My Five Minutes Rule to Dealing with Anger

in Hive Naija8 days ago

Everyone goes through feeling anger, sadness, disappointment, and even frustration at some point, if not all.If negative feelings are not managed properly, they can damage relationships, impact careers, and even destroy a life. Stress or low moods can trigger the release of cortisol, a hormone that brings feelings of overwhelm. The body’s primary response to stress can lead to the heart beating quicker, blood pressure increasing, and breathing becoming more rapid. As a result, we often end up being more angry.

We know that cortisol is released during stress, but it's only natural to be angry when under stress. What matters is taking control of one’s emotions, before they get completely out of hand. If ignored, it will cause one to make regrettable choices regarding how to solve the problem.

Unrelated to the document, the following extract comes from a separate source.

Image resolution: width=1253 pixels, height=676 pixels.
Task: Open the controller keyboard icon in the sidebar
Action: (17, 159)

Here is a skill I've learned throughout the years to help tame my emotions so I can actually enjoy life to the fullest.

Think of being able to isolate your emotions into separate compartments like rooms. The catch is keeping them separated at all times. At work, for instance, I can feel a hang-up bubble up at anytime but as soon as I leave the office, that room closes. Stress works similarly. While at the office, there are multiple occasions where I feel stressed due to work overload, but once I leave the premises, I simply close the door to that stressful state. At which point I am no longer feeling stressed.

Whereas the majority of individuals incorrectly move their emotions around with them. Perhaps they will get annoyed at their spouse or children or even coworkers while driving home from work. This is known as catch up that is particularly blameful as it causes strains in relationships. Living like this would make completing mere tasks impossible along with leading a satisfied life.

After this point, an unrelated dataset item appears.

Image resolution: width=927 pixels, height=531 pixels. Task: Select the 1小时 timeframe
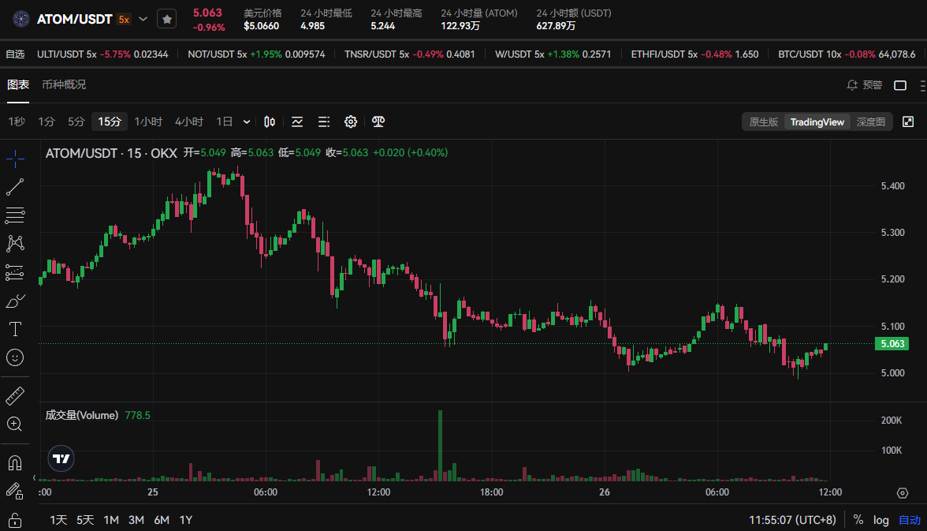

As a father that has 4 kids, I am sure you also know how children can be quite annoying at times, but in my case I have also learned how to cope with it. Whenever one of my children annoys me, I focus on that specific child, and don't pass the anger to my other children. Unlike most parents, I have learned how to go into every room in a calm and relaxed manner. These rooms represent the different situations and circumstances that trigger deep emotions. Therefore, I am able to ensure that I do not pass my emotions over to other people or situations.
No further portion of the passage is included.